_The task_:
Your answer must be the full set of entries, repeated exactly.
========================================
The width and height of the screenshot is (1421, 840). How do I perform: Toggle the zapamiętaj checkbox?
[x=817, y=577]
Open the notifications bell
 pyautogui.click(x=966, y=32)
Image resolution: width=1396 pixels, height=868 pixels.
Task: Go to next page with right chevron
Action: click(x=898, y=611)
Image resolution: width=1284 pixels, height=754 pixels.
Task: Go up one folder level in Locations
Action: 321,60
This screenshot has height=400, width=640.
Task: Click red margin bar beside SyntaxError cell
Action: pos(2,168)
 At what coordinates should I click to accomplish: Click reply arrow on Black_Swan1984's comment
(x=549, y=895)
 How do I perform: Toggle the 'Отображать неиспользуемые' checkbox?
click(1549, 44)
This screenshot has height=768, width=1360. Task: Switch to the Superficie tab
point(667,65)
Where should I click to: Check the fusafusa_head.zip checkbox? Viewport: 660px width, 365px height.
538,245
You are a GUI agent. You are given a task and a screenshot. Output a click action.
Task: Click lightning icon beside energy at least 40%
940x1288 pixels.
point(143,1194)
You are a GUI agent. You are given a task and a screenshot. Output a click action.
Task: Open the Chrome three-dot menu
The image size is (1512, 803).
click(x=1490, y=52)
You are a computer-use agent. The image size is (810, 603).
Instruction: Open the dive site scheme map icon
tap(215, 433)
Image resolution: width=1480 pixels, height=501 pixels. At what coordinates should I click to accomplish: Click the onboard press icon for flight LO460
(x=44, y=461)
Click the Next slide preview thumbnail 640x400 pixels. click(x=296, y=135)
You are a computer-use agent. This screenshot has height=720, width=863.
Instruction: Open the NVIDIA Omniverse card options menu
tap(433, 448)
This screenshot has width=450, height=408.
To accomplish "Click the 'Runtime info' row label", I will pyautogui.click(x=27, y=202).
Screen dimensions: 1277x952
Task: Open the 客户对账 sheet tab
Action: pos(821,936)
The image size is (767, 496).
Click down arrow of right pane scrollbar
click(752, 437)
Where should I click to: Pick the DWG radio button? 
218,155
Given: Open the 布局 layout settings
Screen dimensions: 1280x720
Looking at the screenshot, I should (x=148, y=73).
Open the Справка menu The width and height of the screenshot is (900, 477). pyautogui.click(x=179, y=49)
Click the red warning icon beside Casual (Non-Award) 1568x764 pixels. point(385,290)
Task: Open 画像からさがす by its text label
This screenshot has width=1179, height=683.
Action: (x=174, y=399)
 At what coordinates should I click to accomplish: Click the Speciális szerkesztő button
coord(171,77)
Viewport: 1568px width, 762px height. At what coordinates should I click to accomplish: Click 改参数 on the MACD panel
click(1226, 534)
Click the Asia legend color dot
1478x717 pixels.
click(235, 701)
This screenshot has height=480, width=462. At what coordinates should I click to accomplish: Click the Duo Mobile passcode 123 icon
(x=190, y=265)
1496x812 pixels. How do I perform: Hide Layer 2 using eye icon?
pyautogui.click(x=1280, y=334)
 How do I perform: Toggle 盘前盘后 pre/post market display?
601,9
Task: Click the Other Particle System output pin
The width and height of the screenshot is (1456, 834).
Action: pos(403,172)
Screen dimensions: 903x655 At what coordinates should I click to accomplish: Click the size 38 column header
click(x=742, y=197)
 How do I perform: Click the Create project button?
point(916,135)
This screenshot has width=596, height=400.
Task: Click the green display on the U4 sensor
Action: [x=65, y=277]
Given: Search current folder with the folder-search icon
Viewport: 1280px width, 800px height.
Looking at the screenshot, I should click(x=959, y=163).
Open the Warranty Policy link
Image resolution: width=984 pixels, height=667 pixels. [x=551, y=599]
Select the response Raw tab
========================================
_Written response_:
The width and height of the screenshot is (1421, 840). How do I perform: Toggle the zapamiętaj checkbox?
[x=817, y=577]
Open the notifications bell
 pyautogui.click(x=966, y=32)
Image resolution: width=1396 pixels, height=868 pixels.
Task: Go to next page with right chevron
Action: click(x=898, y=611)
Image resolution: width=1284 pixels, height=754 pixels.
Task: Go up one folder level in Locations
Action: 321,60
This screenshot has height=400, width=640.
Task: Click red margin bar beside SyntaxError cell
Action: pos(2,168)
 At what coordinates should I click to accomplish: Click reply arrow on Black_Swan1984's comment
(x=549, y=895)
 How do I perform: Toggle the 'Отображать неиспользуемые' checkbox?
click(1549, 44)
This screenshot has height=768, width=1360. Task: Switch to the Superficie tab
point(667,65)
Where should I click to: Check the fusafusa_head.zip checkbox? Viewport: 660px width, 365px height.
538,245
You are a GUI agent. You are given a task and a screenshot. Output a click action.
Task: Click lightning icon beside energy at least 40%
940x1288 pixels.
point(143,1194)
You are a GUI agent. You are given a task and a screenshot. Output a click action.
Task: Open the Chrome three-dot menu
The image size is (1512, 803).
click(x=1490, y=52)
You are a computer-use agent. The image size is (810, 603).
Instruction: Open the dive site scheme map icon
tap(215, 433)
Image resolution: width=1480 pixels, height=501 pixels. At what coordinates should I click to accomplish: Click the onboard press icon for flight LO460
(x=44, y=461)
Click the Next slide preview thumbnail 640x400 pixels. click(x=296, y=135)
You are a computer-use agent. This screenshot has height=720, width=863.
Instruction: Open the NVIDIA Omniverse card options menu
tap(433, 448)
This screenshot has width=450, height=408.
To accomplish "Click the 'Runtime info' row label", I will pyautogui.click(x=27, y=202).
Screen dimensions: 1277x952
Task: Open the 客户对账 sheet tab
Action: pos(821,936)
The image size is (767, 496).
Click down arrow of right pane scrollbar
click(752, 437)
Where should I click to: Pick the DWG radio button? 
218,155
Given: Open the 布局 layout settings
Screen dimensions: 1280x720
Looking at the screenshot, I should (x=148, y=73).
Open the Справка menu The width and height of the screenshot is (900, 477). pyautogui.click(x=179, y=49)
Click the red warning icon beside Casual (Non-Award) 1568x764 pixels. point(385,290)
Task: Open 画像からさがす by its text label
This screenshot has width=1179, height=683.
Action: (x=174, y=399)
 At what coordinates should I click to accomplish: Click the Speciális szerkesztő button
coord(171,77)
Viewport: 1568px width, 762px height. At what coordinates should I click to accomplish: Click 改参数 on the MACD panel
click(1226, 534)
Click the Asia legend color dot
1478x717 pixels.
click(235, 701)
This screenshot has height=480, width=462. At what coordinates should I click to accomplish: Click the Duo Mobile passcode 123 icon
(x=190, y=265)
1496x812 pixels. How do I perform: Hide Layer 2 using eye icon?
pyautogui.click(x=1280, y=334)
 How do I perform: Toggle 盘前盘后 pre/post market display?
601,9
Task: Click the Other Particle System output pin
The width and height of the screenshot is (1456, 834).
Action: pos(403,172)
Screen dimensions: 903x655 At what coordinates should I click to accomplish: Click the size 38 column header
click(x=742, y=197)
 How do I perform: Click the Create project button?
point(916,135)
This screenshot has width=596, height=400.
Task: Click the green display on the U4 sensor
Action: [x=65, y=277]
Given: Search current folder with the folder-search icon
Viewport: 1280px width, 800px height.
Looking at the screenshot, I should click(x=959, y=163).
Open the Warranty Policy link
Image resolution: width=984 pixels, height=667 pixels. [x=551, y=599]
Select the response Raw tab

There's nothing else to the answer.